- _Data for processing_

:::

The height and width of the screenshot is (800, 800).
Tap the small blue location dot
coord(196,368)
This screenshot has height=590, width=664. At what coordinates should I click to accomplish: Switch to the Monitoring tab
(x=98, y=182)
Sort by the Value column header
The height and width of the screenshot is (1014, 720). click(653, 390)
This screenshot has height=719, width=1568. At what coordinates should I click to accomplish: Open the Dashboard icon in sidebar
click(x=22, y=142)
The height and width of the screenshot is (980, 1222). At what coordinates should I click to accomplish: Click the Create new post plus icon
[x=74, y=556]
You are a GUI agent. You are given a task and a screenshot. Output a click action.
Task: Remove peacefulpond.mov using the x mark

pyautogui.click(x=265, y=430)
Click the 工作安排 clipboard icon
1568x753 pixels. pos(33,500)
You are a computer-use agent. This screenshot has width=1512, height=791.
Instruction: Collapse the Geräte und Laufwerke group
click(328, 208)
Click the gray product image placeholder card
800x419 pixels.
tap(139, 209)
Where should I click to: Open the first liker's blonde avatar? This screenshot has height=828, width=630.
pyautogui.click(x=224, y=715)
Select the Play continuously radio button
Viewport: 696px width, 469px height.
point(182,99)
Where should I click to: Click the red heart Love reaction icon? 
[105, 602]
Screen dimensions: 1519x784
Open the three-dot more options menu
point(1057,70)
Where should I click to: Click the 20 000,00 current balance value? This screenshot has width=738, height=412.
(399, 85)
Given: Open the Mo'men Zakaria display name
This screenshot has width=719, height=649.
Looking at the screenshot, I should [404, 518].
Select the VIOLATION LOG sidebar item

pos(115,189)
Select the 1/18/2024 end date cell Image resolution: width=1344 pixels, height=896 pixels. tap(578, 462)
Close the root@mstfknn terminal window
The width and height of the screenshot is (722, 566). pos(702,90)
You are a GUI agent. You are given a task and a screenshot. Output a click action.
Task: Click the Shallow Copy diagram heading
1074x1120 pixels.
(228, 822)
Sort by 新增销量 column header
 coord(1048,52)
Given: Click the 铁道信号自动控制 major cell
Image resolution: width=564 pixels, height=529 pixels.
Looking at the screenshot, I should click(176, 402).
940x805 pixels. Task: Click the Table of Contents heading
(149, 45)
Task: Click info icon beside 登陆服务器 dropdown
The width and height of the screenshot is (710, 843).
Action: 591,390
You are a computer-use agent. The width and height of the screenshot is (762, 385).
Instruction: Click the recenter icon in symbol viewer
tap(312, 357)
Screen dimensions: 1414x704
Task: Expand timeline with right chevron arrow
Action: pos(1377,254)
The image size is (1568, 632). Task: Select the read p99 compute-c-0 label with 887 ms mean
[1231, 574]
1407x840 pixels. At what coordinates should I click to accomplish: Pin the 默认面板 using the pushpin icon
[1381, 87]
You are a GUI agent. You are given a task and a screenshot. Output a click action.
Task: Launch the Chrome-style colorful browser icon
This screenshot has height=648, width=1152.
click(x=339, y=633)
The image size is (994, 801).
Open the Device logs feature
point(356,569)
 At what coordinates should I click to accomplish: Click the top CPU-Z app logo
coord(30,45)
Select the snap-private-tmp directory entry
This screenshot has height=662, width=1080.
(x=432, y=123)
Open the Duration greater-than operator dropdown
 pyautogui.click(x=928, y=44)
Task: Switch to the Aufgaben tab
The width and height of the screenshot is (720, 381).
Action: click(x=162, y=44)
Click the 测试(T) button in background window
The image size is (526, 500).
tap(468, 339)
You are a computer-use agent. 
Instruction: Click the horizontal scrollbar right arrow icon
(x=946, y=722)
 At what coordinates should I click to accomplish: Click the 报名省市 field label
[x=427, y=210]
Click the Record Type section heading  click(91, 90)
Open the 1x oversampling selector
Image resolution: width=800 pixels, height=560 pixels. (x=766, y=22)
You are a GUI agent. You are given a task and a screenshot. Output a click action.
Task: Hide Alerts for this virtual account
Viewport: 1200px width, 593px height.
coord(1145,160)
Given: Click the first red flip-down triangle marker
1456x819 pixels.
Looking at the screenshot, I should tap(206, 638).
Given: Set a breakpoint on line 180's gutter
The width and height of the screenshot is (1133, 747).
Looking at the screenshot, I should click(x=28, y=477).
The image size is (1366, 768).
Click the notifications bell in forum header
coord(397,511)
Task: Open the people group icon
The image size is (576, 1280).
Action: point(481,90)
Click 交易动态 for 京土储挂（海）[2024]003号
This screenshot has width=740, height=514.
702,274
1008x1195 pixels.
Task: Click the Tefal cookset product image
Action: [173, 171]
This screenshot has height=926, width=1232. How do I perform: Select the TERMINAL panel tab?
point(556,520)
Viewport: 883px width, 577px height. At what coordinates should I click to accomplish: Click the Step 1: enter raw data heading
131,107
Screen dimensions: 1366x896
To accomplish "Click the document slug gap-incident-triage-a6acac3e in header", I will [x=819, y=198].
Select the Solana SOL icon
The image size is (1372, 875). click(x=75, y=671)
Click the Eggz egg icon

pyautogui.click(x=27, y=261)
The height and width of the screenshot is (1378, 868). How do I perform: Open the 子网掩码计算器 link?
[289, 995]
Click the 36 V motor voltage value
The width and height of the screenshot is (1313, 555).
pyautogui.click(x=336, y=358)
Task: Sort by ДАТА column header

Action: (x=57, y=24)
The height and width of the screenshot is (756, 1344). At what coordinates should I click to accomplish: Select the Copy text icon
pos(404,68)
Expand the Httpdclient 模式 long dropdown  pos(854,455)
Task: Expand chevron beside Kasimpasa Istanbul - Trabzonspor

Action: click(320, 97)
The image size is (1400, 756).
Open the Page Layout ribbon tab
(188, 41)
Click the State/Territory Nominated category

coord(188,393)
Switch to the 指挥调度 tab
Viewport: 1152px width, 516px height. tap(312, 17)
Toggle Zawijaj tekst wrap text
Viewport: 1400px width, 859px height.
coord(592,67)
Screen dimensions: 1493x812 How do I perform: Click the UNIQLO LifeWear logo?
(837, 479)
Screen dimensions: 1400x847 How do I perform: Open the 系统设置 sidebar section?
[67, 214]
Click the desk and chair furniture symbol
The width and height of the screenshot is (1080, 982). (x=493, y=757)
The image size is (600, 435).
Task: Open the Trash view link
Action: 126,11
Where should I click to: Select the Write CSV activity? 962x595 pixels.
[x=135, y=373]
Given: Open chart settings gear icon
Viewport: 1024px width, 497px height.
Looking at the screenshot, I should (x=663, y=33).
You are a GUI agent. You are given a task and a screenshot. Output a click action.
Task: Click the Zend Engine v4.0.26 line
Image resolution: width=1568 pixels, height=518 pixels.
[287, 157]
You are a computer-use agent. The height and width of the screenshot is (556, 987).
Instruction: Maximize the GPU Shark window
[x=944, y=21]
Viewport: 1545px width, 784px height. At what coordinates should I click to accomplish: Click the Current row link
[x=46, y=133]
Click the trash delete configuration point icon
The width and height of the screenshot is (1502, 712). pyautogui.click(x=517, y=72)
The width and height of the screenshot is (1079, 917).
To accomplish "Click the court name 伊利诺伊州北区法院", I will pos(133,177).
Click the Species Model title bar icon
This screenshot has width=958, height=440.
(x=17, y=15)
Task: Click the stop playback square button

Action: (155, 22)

:::

- _Problem statement_
Your answer should be the exact lines above from the one with "Open the 1x oversampling selector" through the one with "Task: Open the people group icon", both included, and nothing besides.

- _Response area_
Open the 1x oversampling selector
Image resolution: width=800 pixels, height=560 pixels. (x=766, y=22)
You are a GUI agent. You are given a task and a screenshot. Output a click action.
Task: Hide Alerts for this virtual account
Viewport: 1200px width, 593px height.
coord(1145,160)
Given: Click the first red flip-down triangle marker
1456x819 pixels.
Looking at the screenshot, I should tap(206, 638).
Given: Set a breakpoint on line 180's gutter
The width and height of the screenshot is (1133, 747).
Looking at the screenshot, I should click(x=28, y=477).
The image size is (1366, 768).
Click the notifications bell in forum header
coord(397,511)
Task: Open the people group icon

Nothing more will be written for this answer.